Sinn Féin - On Your Side

DUP position unsustainable

5 June, 2005

Sinn Féin President Gerry Adams MP today said that the current public position of the DUP was not sustainable.

Mr Adams said:

"For the past two years, since the British government suspended the political institutions at the behest of David Trimble, the political process has been gridlocked. On April 6th, in the context of inaction by the two governments and against a background of escalating recrimination which threatened to destroy the peace process, I made an unprecedented appeal to the IRA in an attempt to break the deadlock and to kick-start forward movement. It is my sincere hope and desire that the IRA responds positively to my appeal.

"We now have an unprecedented opportunity to make progress, to finally and conclusively deal with outstanding issues and to see the Good Friday Agreement realised in full. But the responsibility to secure and advance the peace process is a collective one and required others in political leadership to fulfil their responsibilities also.

"The British government has a key role to play and so to does the Irish government. But the leadership of unionism cannot continue to opt out of their responsibilities and this applies particularly to the DUP. Their increased mandate brings with it increased responsibility and an imperative to deliver for their electorate. The DUP needs to engage in a meaningful way in the political process and that means engaging, negotiating and talking with Sinn Fein.

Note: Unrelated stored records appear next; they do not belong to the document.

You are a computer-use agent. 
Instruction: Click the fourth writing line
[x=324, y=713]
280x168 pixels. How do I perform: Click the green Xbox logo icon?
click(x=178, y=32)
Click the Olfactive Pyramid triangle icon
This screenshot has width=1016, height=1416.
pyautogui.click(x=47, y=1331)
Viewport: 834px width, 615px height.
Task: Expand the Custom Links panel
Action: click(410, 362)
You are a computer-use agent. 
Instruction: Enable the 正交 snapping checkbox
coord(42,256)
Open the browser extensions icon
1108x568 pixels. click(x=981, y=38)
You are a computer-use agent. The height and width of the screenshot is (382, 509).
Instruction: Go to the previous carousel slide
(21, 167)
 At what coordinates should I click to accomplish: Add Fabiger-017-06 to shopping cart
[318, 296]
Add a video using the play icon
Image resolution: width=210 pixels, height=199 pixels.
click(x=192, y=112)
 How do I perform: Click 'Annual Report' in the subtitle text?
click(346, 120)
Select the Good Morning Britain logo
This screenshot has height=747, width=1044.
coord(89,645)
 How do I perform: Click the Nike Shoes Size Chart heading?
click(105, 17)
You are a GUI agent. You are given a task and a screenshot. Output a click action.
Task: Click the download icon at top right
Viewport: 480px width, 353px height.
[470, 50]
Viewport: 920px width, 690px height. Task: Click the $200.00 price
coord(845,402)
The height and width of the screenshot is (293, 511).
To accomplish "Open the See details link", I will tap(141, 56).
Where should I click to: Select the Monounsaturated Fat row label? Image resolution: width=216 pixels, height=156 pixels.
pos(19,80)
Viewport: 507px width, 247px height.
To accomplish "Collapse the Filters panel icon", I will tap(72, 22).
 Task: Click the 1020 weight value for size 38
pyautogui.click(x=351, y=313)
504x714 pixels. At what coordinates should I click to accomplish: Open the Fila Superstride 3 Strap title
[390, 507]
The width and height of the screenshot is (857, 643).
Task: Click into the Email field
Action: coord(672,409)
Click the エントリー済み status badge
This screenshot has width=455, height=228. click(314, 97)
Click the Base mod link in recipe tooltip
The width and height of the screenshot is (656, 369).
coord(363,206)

"The DUP may find that is a very uninviting prospect. We can all find excuses not to engage. Ian Paisley's 'Smash Sinn Fein' campaign of the 1980's was the backdrop against Sinn Fein Councillors, activists and family members killed. That party's links to a succession of paramilitary organisations over 40 years are well documented.

"However, Sinn Fein recognises and respects the DUP‚s mandate and we know that a necessary element of any conflict resolution process is the primacy of inclusive, unconditional dialogue. This demands a serious, good faith effort to engage with political opponents.

"Dialogue with political opponents may be difficult, as much for Sinn Fein as for the DUP, but dialogue is the only way forward; the only way to build a lasting peace.

"The public position of the DUP is unsustainable. At some point the DUP will have to enter the world of real politics. How else do they hope to deliver for their electorate? If they do not want a return to the political institutions of the Good Friday Agreement that is their choice and obviously they can refuse to participate. But they cannot stop the process of change. They can only play for time by trying to slow it down.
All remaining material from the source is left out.